= Producer Responsibility Obligations (Packaging Waste) Regulations 2007 =

UK waste management regulations

The Producer Responsibility Obligations (Packaging Waste) Regulations 2007, which originally came into effect at the end of August 1997 in Great Britain and in 1999 in Northern Ireland, was the first producer responsibility legislation in the UK.

The Packaging Waste Regulations work on the principle of Collective Producer Responsibility, obliging producers of packaging to take responsibility for their environmental impact. The regulations require obligated producers to pay a proportion of the cost of the recovery and recycling of their packaging.

The Packaging Waste Regulations have since been replaced by the UK's Extended Producer Responsibility (EPR) for packaging scheme, introduced from 2023 onwards. The new system places greater responsibility on producers by requiring them to cover the full net costs of collecting, sorting and recycling household packaging waste.

Under EPR, producers must also report more detailed packaging data, while fees are designed to encourage the use of packaging that is easier to recycle. The reforms form part of the government's wider Resources and Waste Strategy and are intended to increase recycling rates, reduce unnecessary packaging and shift the costs of waste management from local authorities to the businesses that place packaging on the market.

==Proportions==
Companies must show that they have paid for their obligation for recovery and recycling of the packaging. This is achieved through the Packaging Recovery Note (PRN) System.

Under the Packaging Waste Regulations the so-called 'packaging chain' is divided into four activities, each with a different percentage responsibility:
- raw material manufacturer: 6% - manufacturing of packaging raw material, e.g. manufacturer of steel for baked beans cans.
- converter: 9% - manufacturing of a recognised packaging item, e.g. manufacturer of the steel can for the baked beans.
- packer/filler: 37% - putting a product into packaging or applying packaging to a product, e.g. the company which fills the can with baked beans.
- seller: 48% - supplying the packaging to the end user of that packaging, e.g. the supermarket which sells the baked bean can to the consumer, or the wholesaler who sells boxed cans of beans would have the selling obligation on the boxes removed by the supermarket.

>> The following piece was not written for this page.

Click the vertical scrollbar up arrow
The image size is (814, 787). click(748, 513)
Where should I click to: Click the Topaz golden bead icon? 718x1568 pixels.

Companies who directly import packaging, packaged goods or packaging materials are similarly obligated. The level of their obligation depends on the stage of the chain at which the packaging is brought into the UK but, in every case, they pick up the rolled-up obligations for all stages carried out before the packaging or packaging materials reach the UK.

==The PRN System==
The legislation stipulates that companies who are obligated under the Regulations must prove they have paid for the requisite number of tonnes to be recovered each year. Reprocessors are licensed to issue a Packaging Recovery Note (PRN), or PERNs for exported packaging, for each tonne of specific material they have recovered. Regulated companies must buy the appropriate quantity of PRNs for the appropriate materials as proof they have fulfilled their obligations. For a percentage of each tonne of packaging waste generated, a PRN is required as proof that a tonne of that material (wood, paper, glass, plastic, aluminium or steel) has been recycled. The price of PRNs is set by the reprocessors according to the availability of material being recycled. Thus PRNs have joined the commodities marketplace.

A company falls under the legislation if it has a turnover of more than £2 million and handled more than 50 tonnes of packaging in the previous calendar year.

PRNs are certificates issued by accredited reprocessors when packaging waste is recycled or recovered. These PRNs are put onto the open market to be purchased by obligated companies as evidence that they have met their calculated obligation. This can be done directly or through a "compliance scheme", of which there are several available. A suitable compliance scheme must be registered. The role of a compliance scheme is to support its members with registering with the relevant environmental regulator, provide evidence of compliance and submit an annual certificate of compliance on their behalf.